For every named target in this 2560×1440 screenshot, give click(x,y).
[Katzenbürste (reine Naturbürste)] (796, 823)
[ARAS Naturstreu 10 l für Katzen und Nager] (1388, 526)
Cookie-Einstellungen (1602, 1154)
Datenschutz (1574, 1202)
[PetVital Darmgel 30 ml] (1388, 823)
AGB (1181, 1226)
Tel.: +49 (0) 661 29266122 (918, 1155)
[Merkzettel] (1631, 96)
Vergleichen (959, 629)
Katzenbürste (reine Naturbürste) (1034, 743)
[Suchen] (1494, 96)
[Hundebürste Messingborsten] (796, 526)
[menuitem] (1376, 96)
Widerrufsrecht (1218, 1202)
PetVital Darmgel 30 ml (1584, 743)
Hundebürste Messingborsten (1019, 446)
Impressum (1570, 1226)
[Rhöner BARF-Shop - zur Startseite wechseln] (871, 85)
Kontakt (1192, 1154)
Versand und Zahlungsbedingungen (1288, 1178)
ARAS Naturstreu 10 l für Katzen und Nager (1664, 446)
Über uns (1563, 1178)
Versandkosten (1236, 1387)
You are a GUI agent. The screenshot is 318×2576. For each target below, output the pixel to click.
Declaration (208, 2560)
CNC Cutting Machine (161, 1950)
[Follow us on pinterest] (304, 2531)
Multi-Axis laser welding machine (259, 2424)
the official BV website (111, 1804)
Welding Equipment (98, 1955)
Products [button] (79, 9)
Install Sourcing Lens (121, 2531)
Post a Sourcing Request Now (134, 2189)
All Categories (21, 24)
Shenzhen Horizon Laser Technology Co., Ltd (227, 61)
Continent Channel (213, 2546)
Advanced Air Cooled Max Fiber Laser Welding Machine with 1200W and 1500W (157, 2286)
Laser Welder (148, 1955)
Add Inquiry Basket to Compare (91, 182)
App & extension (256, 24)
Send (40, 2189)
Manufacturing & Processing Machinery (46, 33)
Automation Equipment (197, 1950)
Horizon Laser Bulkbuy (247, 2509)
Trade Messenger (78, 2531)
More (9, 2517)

══════════════════════════════

### WORK REQUIRED:
Copy each entry exactly, leaving every line as it is.

### TASK SOLUTION:
For every named target in this 2560×1440 screenshot, give click(x,y).
[Katzenbürste (reine Naturbürste)] (796, 823)
[ARAS Naturstreu 10 l für Katzen und Nager] (1388, 526)
Cookie-Einstellungen (1602, 1154)
Datenschutz (1574, 1202)
[PetVital Darmgel 30 ml] (1388, 823)
AGB (1181, 1226)
Tel.: +49 (0) 661 29266122 (918, 1155)
[Merkzettel] (1631, 96)
Vergleichen (959, 629)
Katzenbürste (reine Naturbürste) (1034, 743)
[Suchen] (1494, 96)
[Hundebürste Messingborsten] (796, 526)
[menuitem] (1376, 96)
Widerrufsrecht (1218, 1202)
PetVital Darmgel 30 ml (1584, 743)
Hundebürste Messingborsten (1019, 446)
Impressum (1570, 1226)
[Rhöner BARF-Shop - zur Startseite wechseln] (871, 85)
Kontakt (1192, 1154)
Versand und Zahlungsbedingungen (1288, 1178)
ARAS Naturstreu 10 l für Katzen und Nager (1664, 446)
Über uns (1563, 1178)
Versandkosten (1236, 1387)
You are a GUI agent. The screenshot is 318×2576. For each target below, output the pixel to click.
Declaration (208, 2560)
CNC Cutting Machine (161, 1950)
[Follow us on pinterest] (304, 2531)
Multi-Axis laser welding machine (259, 2424)
the official BV website (111, 1804)
Welding Equipment (98, 1955)
Products [button] (79, 9)
Install Sourcing Lens (121, 2531)
Post a Sourcing Request Now (134, 2189)
All Categories (21, 24)
Shenzhen Horizon Laser Technology Co., Ltd (227, 61)
Continent Channel (213, 2546)
Advanced Air Cooled Max Fiber Laser Welding Machine with 1200W and 1500W (157, 2286)
Laser Welder (148, 1955)
Add Inquiry Basket to Compare (91, 182)
App & extension (256, 24)
Send (40, 2189)
Manufacturing & Processing Machinery (46, 33)
Automation Equipment (197, 1950)
Horizon Laser Bulkbuy (247, 2509)
Trade Messenger (78, 2531)
More (9, 2517)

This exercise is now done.